_INSTRUÇÕES A SEGUIR_
Retome o trecho sobre fotografia da natureza e dê continuidade a ele logo após sua última frase.

_TRECHO DA PÁGINA_
::::::::
Para Fernando de Tacca, professor do Departamento de Multimeios, Mídia & Comunicação da Universidade Estadual de Campinas (Unicamp), fotografia da natureza é uma especialidade que combina técnica aguçada para cada caso específico, conhecimento profundo do assunto e uma grande dose de paciência. Além disso, “a sorte do fotógrafo de estar no lugar certo, perceber o evento da natureza, criar enquadramento e ajustar a técnica”. Essa junção entre técnica e conhecimento pode ser observada na foto abaixo da Baía de Pinciguaba feita por Tacca.

Sobre o prêmio
O World Press Photo, junto com o Prêmio Pulitzer, são os dois mais conceituados prêmios internacionais de fotografia de imprensa. Para Tacca, é possível identificar, nos dois casos, uma clara independência dessas organizações, com autonomia em relação à grande mídia: agem dentro de parâmetros éticos nas escolhas das melhores fotos de cada ano. Além disso, “no caso de fotos de natureza existe uma certa estetização do mundo não visível, longe de qualquer cotidiano, tanto em fotos macros, quanto em amplas imagens do espaço”, comenta Tacca.
::::::::
_DADOS FORNECIDOS_
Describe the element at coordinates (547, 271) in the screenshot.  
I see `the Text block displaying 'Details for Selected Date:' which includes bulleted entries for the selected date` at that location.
::::::::
_RESPOSTA_
Resgatando um pouco da história de prêmios de fotografias nacionais, Tacca explica que o Prêmio Esso de Fotografia, criado em 1955, teve forte influência sobre as gerações passadas, ainda é muito relevante atualmente e se tornou um ícone da nossa fotografia. “O ‘primeiro’ prêmio de fotografia foi um ‘voto de louvor’ a uma foto de Campanela Neto realizada em 1960 sobre o conhecido movimento de oficiais da Aeronáutica que se rebelaram contra o governo federal em Aragarças – Goiás”, mas somente em 1965 foi criada a categoria Prêmio Esso de Fotografia.